PROMPT A: Quote, in order, every sentence in the conversation about AlphaGo that ends with a question mark.
PROMPT B:
Answer these from the conversation about AlphaGo:
(i) Besides noting that it will eventually work, how does Buck describe the approach of updating toward all the winner's moves and against all the loser's moves?
(ii) What does the additional neural net take as input, and what does it predict?
(iii) According to Buck, the value function is equivalent to what procedure?

━━ PASSAGE TO READ ━━

BUCK: Okay, so here's an example of a trick in machine learning that is basically trying to allow you to reduce variance in a way that means your thing learns faster. You probably know about how AlphaGo works, right? AlphaGo is this Go-playing machine learning system that tries to pick good Go moves by playing a bunch of games against itself. So how do you learn whether a Go move was a good move? Here's one strategy: You can have the system play a bunch of games against itself, and now you have a big data set of moves that the Go bot made. And then, for that move, whether it eventually won the game or not. I can just play a game, and then write down a list of all the moves, and then annotate if white won this particular game. I can just annotate all of the white moves with, "And then eventually, we won the game." And annotate all the black moves with, "And then eventually, we lost the game." And then, when we're trying to figure out how to update our strategy, when we're trying to figure out how the neural net should change how it plays in future, you can just tell it to update a little bit against all the moves that the losing player did, and a little bit towards all the moves that the winning player did. And this, in fact, is going to eventually work. But it's also going to be really noisy and slow. And the key reason why this is really noisy and slow, is that if you play this really long game, and you only make one mistake, or that was one move which was strategically brilliant, the approach I just said is not really going to pick that out. It's going to cause you to update as strongly towards all the moves that you made, even the ones that didn't matter very much. And this means that it's much slower. It's kind of a sadly slow algorithm. Does that make sense?

SPENCER: Yeah, absolutely.

BUCK: So here's a way that we can get around this: We can train another neural net. What this neural net does is it takes a Go board, and then it predicts the probability given this Go board that white is going to win. And now, if I have and I can train this using the same data set that I was using for the previous thing, I can just play a bunch of games, and then annotate all the boards with who eventually won. And now the thing that I can do — which is great here — is whenever we play a move, instead of judging a move based on who eventually won the game, we can judge the move based on whether the other neural network trained thinks that as a result of that move, your probability of winning went up. And the nice thing about this is that it means that there's much more specific and immediate feedback.

SPENCER: Nice. And so effectively, is this equivalent to reducing the variance in the learning process?

BUCK: Yes. So this is just a variance reduction technique, and here's why: The value function (the function that takes a board and tells you the probability that white will win) is just equivalent to what would happen if you played out from that board position an infinite number of times and counted how many times white won. The value function is going to be the same as the expectation of just playing the game once and seeing who wins from that position. But using the value function is going to be lower variance. Does that make sense?

━━━
━━ SUPPLIED INFORMATION ━━

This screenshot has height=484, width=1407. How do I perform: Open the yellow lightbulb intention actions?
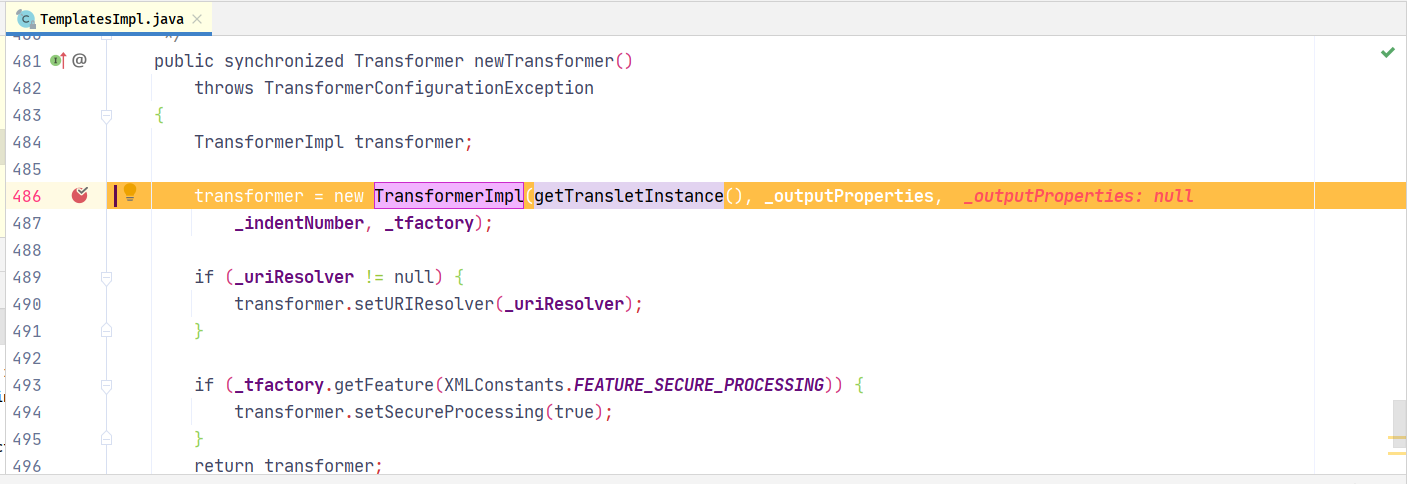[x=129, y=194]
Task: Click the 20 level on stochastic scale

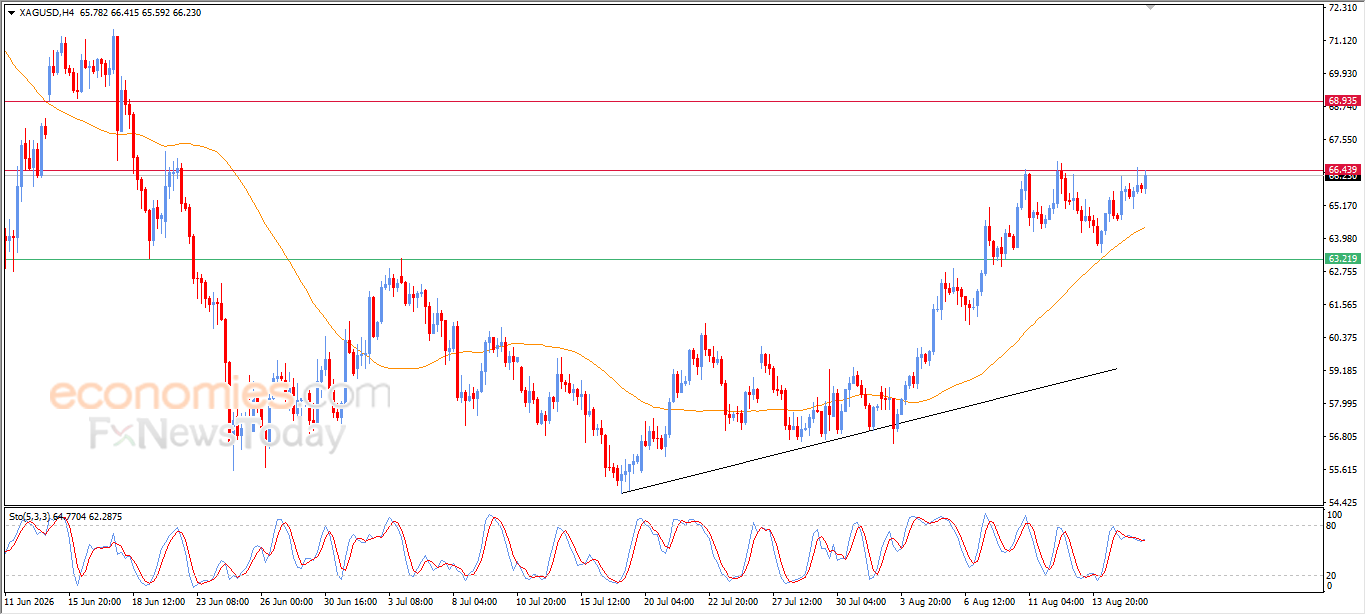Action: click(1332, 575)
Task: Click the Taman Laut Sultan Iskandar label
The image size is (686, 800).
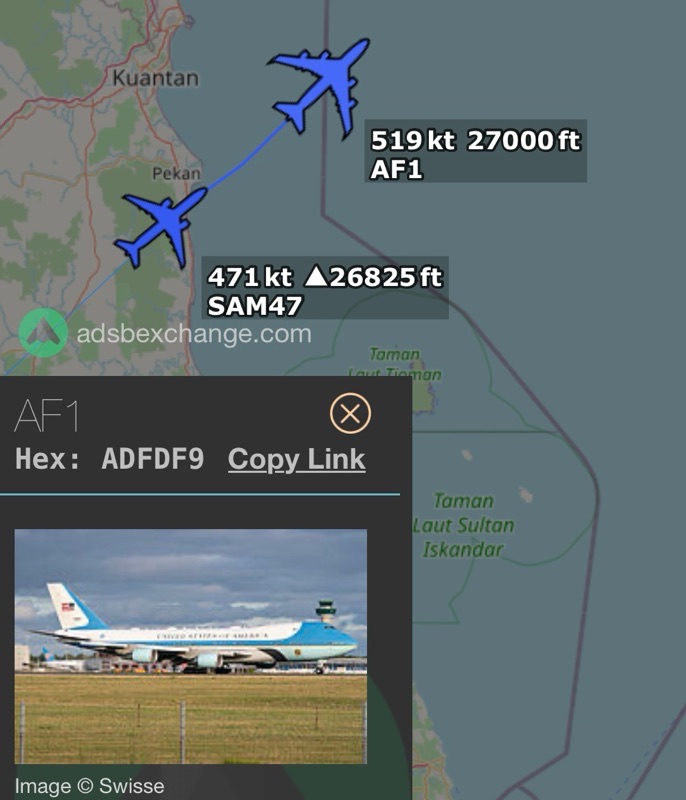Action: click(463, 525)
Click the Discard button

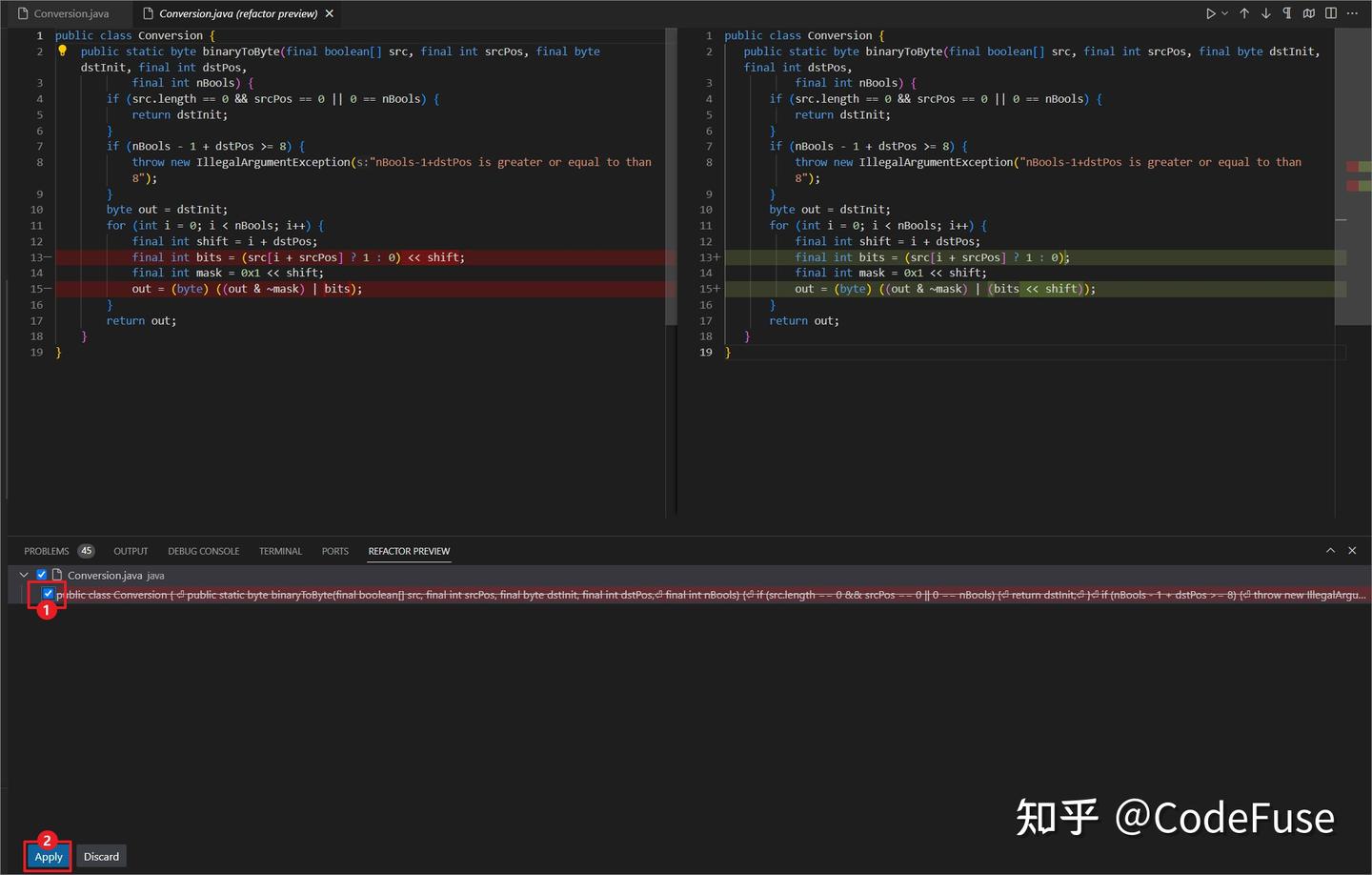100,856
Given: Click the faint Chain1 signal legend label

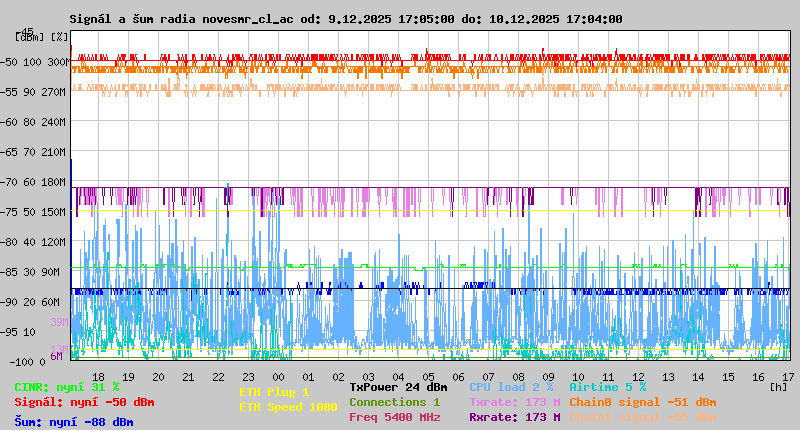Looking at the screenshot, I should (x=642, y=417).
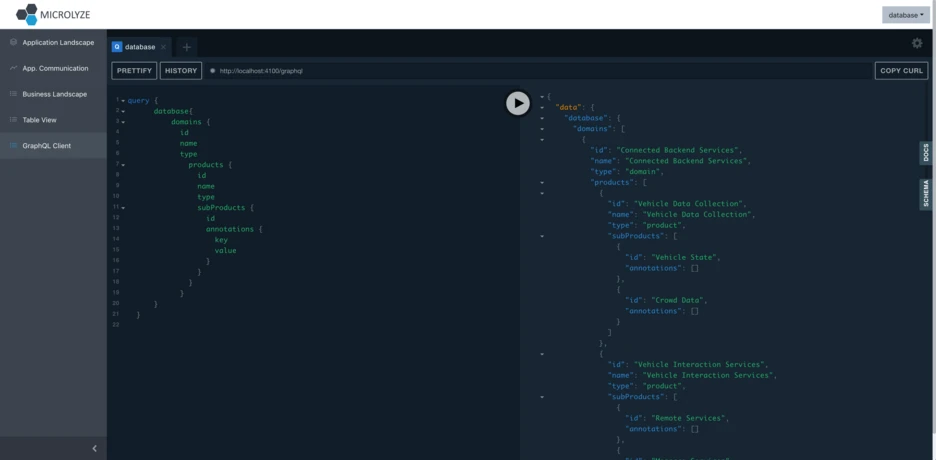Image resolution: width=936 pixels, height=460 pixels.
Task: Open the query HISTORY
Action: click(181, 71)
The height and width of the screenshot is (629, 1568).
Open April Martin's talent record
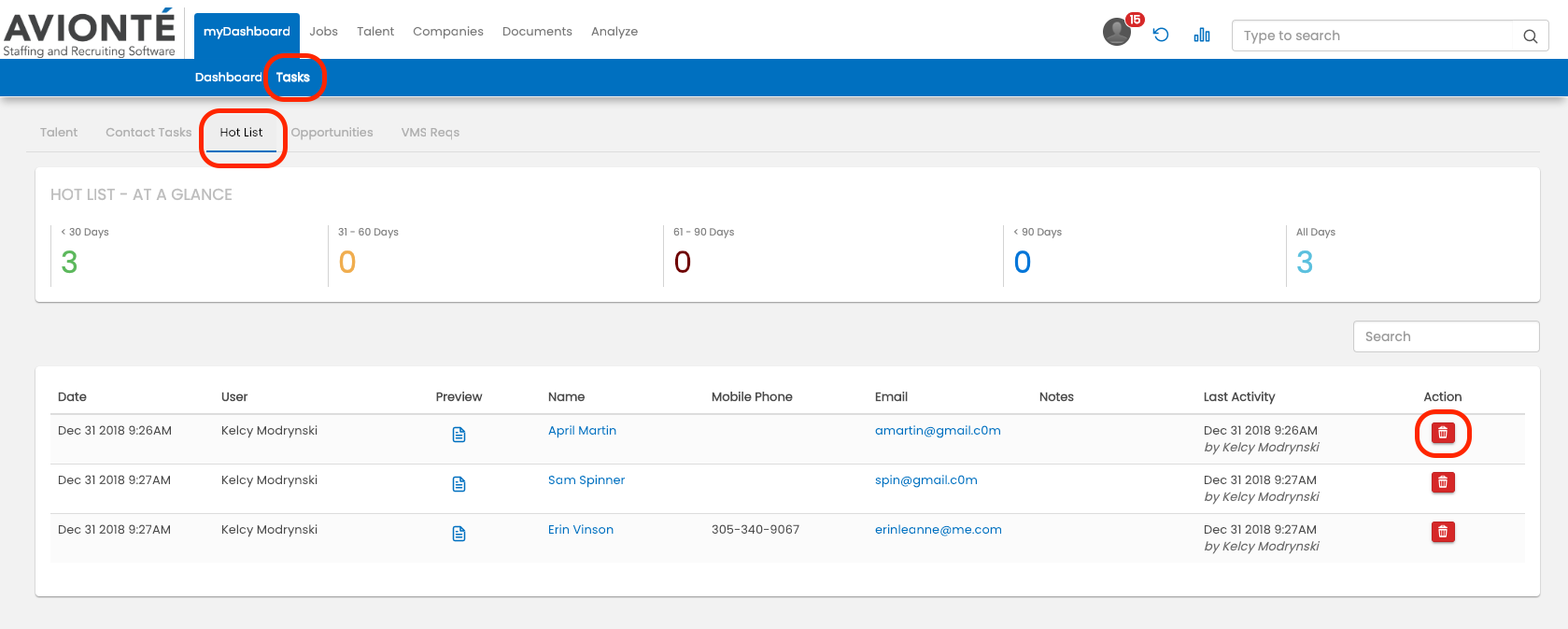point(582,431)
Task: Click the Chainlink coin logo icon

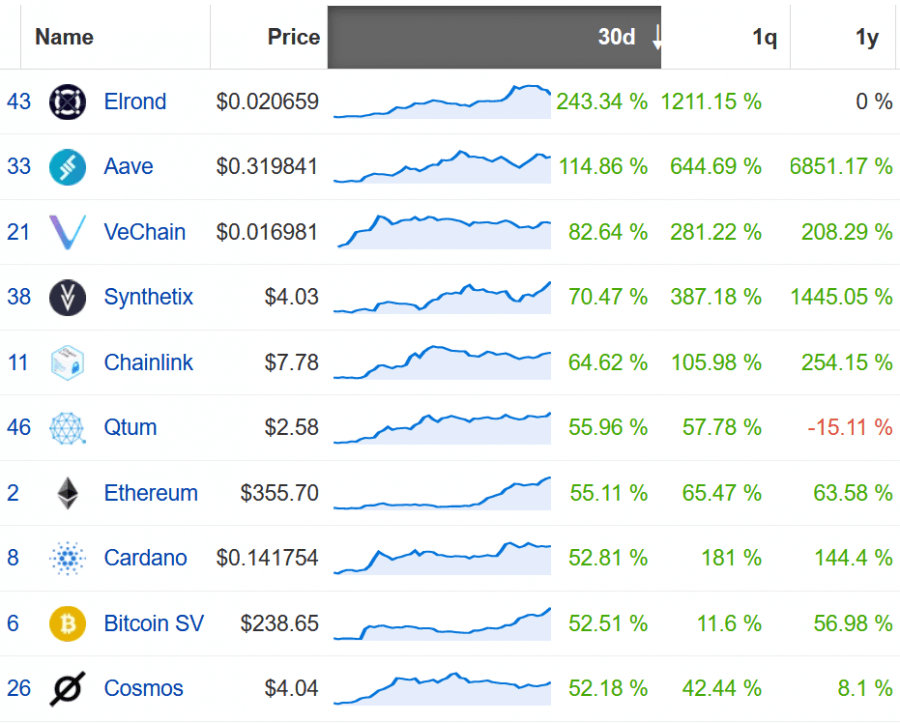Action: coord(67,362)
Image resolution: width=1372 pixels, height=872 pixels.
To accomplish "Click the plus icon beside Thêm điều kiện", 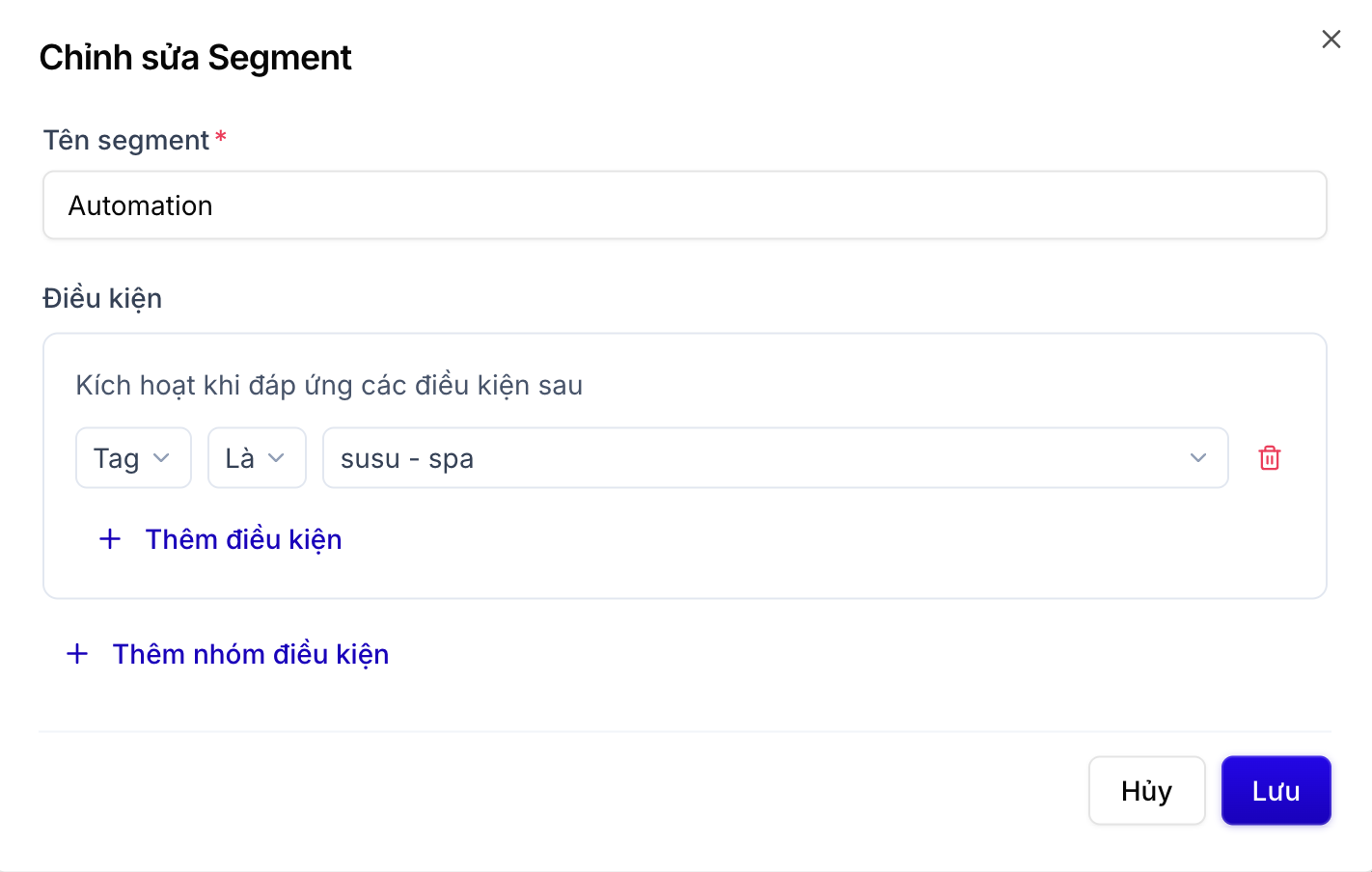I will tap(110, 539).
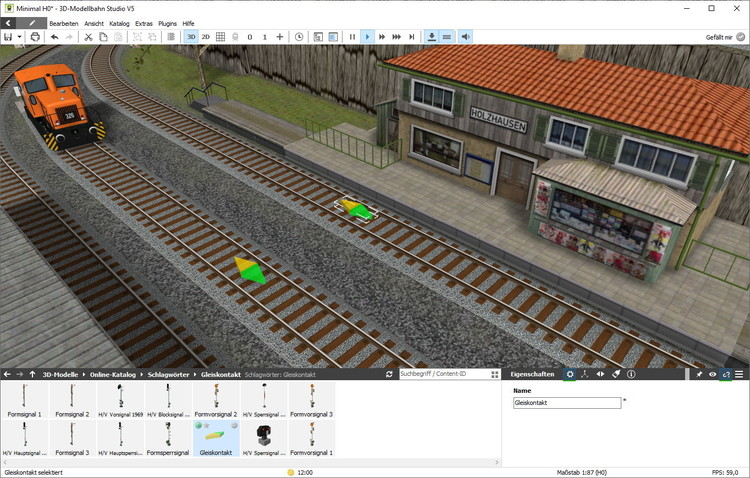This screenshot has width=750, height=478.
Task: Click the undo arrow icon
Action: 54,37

━━━

ANSWER A:
1. "You probably know about how AlphaGo works, right?"
2. "So how do you learn whether a Go move was a good move?"
3. "Does that make sense?"
4. "And so effectively, is this equivalent to reducing the variance in the learning process?"
5. "Does that make sense?"

ANSWER B:
(i) He describes it as really noisy and slow, a sadly slow algorithm.
(ii) It takes a Go board and predicts the probability, given that board, that white is going to win.
(iii) It is equivalent to playing out from that board position an infinite number of times and counting how many times white won.